▶ [Problem to work on]:
On how many lines of these entries does the word "will" occur? State the number alone.

### Dataset extract ###

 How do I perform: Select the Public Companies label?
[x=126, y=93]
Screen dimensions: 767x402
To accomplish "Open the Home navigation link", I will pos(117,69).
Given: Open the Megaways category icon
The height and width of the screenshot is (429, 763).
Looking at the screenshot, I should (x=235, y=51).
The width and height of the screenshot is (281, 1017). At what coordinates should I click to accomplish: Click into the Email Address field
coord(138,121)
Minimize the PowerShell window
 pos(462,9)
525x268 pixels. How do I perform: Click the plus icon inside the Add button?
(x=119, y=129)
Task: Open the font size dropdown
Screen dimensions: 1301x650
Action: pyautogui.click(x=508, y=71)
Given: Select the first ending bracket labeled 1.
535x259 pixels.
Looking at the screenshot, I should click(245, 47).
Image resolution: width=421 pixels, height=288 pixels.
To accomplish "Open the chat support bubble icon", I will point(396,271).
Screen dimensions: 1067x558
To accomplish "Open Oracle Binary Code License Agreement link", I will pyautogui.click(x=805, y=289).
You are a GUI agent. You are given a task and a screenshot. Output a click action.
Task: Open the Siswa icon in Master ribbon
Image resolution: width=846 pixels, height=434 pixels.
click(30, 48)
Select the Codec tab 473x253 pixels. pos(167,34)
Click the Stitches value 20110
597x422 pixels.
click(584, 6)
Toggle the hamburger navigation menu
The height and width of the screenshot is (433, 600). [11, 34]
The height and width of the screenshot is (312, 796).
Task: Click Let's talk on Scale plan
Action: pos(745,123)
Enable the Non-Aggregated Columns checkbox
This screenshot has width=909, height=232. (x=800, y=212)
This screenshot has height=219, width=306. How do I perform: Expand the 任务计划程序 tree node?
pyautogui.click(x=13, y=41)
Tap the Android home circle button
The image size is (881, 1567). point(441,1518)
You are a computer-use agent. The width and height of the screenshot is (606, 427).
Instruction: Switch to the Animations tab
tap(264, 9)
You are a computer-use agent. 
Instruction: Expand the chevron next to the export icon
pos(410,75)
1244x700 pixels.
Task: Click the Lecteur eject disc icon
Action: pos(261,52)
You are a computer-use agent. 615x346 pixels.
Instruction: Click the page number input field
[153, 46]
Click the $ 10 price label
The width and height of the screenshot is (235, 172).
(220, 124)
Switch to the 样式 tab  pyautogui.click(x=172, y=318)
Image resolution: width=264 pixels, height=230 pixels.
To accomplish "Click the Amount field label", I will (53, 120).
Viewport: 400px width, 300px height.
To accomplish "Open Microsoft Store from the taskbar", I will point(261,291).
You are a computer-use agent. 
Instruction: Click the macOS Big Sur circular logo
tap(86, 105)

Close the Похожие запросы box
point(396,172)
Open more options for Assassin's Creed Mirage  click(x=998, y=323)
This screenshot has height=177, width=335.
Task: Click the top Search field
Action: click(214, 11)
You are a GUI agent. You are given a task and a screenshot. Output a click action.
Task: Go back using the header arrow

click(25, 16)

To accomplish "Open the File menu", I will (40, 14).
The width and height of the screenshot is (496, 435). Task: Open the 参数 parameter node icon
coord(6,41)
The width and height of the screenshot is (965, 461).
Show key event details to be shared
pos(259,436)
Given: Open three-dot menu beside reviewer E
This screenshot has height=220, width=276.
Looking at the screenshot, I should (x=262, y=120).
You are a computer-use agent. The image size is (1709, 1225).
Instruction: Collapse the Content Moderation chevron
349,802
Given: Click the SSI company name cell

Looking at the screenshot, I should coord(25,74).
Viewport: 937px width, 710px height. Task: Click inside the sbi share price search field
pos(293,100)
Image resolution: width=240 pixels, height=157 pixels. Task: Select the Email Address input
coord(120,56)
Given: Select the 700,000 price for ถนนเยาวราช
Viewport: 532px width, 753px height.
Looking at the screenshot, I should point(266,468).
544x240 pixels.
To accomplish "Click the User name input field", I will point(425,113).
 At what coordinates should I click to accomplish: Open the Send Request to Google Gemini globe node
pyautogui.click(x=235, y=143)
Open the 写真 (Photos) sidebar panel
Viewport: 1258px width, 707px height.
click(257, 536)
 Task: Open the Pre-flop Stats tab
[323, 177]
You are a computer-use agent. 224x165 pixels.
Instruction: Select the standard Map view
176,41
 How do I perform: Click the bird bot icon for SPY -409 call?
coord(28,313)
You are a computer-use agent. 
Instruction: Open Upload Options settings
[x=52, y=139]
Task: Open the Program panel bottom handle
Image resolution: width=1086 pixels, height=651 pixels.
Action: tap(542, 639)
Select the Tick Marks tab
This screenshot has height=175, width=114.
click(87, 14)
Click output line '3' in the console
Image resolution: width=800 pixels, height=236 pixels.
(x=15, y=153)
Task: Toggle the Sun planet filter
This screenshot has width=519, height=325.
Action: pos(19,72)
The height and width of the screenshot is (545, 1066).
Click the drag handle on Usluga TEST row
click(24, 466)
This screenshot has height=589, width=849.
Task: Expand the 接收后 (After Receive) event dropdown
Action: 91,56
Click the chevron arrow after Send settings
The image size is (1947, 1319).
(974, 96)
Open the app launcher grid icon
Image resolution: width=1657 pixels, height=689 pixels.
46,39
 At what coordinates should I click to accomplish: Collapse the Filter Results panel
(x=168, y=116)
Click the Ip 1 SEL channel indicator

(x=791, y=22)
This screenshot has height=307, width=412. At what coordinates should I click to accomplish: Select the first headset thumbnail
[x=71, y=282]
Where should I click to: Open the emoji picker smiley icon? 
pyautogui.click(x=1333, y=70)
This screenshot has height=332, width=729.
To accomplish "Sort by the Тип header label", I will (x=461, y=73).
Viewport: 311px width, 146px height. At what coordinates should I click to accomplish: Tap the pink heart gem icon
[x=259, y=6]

###

▶ [Written answer]:
8